New scam offers women shopping check

HOUSTON Recipients receive a check for what they are told is a large shopping spree, but police said it can be disastrous for the bank account.

"I opened it up and a check fell out, and I was like, 'Wow, a check,'" Karen Furia, a potential victim, said.

Furia's check was for $4,850 and the letter that came along with it said she had won a $200,000 shopping spree. To get the rest of the cash, Furia had to deposit the check into her account and then use Western Union to wire back $2,500 to cover the taxes.

"It looks pretty real, but I don't see why I would have to send $2,500 to get my money," Furia said.

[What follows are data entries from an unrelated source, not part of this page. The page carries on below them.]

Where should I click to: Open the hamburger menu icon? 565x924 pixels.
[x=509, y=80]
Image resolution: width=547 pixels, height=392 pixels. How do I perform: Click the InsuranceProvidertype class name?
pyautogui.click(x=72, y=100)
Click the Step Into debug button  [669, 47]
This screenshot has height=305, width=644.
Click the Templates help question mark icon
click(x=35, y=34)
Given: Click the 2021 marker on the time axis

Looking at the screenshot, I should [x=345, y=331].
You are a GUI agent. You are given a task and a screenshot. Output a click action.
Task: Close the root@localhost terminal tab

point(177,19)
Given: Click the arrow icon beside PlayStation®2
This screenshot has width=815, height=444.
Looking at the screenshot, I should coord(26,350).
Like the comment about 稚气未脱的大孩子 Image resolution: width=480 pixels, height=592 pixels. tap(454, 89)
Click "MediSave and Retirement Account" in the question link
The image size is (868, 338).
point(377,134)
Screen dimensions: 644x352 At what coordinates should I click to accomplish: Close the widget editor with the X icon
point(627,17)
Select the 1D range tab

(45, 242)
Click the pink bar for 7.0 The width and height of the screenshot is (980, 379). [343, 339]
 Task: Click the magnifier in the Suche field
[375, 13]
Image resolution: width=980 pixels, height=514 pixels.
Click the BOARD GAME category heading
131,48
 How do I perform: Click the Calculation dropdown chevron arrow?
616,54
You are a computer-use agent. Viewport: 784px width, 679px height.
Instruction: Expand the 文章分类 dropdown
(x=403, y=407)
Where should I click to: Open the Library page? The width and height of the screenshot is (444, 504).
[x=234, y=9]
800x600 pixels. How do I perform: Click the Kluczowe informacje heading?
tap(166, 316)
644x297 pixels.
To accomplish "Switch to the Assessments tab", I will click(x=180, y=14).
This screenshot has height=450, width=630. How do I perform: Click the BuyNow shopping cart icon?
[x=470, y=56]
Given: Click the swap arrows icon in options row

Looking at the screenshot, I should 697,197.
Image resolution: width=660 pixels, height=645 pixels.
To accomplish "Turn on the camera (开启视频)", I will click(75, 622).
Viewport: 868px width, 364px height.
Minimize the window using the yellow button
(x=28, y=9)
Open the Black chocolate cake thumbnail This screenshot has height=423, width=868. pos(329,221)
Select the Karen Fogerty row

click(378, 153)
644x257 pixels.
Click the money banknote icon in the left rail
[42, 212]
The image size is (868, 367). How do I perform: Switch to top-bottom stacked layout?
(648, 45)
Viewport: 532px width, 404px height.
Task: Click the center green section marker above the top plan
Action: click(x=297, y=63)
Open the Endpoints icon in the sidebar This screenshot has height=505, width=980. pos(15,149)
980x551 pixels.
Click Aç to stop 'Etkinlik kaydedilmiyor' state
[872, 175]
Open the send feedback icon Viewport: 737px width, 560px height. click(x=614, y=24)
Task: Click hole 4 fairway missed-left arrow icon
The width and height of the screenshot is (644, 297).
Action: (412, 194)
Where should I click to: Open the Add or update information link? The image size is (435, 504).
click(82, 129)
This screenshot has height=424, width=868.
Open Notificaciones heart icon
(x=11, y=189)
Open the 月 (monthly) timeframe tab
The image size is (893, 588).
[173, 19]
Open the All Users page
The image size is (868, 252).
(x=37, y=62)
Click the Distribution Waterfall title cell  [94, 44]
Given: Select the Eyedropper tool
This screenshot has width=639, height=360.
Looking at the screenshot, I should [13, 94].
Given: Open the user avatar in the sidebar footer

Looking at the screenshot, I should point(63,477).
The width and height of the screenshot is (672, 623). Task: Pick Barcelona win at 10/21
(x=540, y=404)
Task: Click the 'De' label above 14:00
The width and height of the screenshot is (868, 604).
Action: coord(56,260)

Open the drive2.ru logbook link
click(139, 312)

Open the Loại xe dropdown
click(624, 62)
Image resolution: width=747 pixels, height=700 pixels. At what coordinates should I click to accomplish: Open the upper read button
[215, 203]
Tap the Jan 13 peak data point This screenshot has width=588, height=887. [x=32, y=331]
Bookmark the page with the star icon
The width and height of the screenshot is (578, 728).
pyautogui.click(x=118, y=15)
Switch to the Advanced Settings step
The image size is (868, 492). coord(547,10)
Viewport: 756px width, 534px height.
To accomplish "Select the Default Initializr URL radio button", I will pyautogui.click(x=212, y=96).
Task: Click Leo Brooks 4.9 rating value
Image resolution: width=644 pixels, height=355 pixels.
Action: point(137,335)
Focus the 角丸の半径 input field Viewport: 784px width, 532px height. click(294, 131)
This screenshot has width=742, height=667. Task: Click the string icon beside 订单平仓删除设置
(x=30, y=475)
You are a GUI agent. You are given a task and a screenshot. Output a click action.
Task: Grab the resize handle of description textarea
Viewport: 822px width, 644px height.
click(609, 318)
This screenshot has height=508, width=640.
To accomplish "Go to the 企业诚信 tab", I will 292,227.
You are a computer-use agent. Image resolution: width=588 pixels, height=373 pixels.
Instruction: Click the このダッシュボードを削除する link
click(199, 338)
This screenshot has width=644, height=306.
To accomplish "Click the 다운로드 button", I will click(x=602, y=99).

If she had followed the instructions, police said the transfer would have wiped out Furia's bank account. It can take a bank more than a week to determine a fake check is not the real deal, and once they do, the person who deposited the check must repay the money.

Furia is not the only one receiving the good news.

"My friend says she gets several offers a week -- she gets one every other week," she said. "She says she just throws them away."

"We are seeing an average of 10-12 (of these checks) a week in the Houston area," said Houston police Lt. Robert Monzo.

Police hear nearly daily from someone who got a check and actually deposited the forgery.

"It is not only in the Houston area," he said. "It is all over the country, and unfortunately, my sense is that because in part of the difficult economic time, people are being taken advantage of."

Monzo said the scams currently circulating take a couple of common forms -- people are told they have a job as a mystery shopper or they are told they have won a shopping spree. Both scams come with the fake checks and instructions to wire money to someone out of the country, he said.

There are two tips people can watch for to determine if the check is fake: the checks usually come in an envelope with a Canadian postage stamp and they ask you to wire money out of the country.

If you receive a fake check, contact your local authorities, but do not deposit the money. Banks will seize the available funds until you can repay the difference.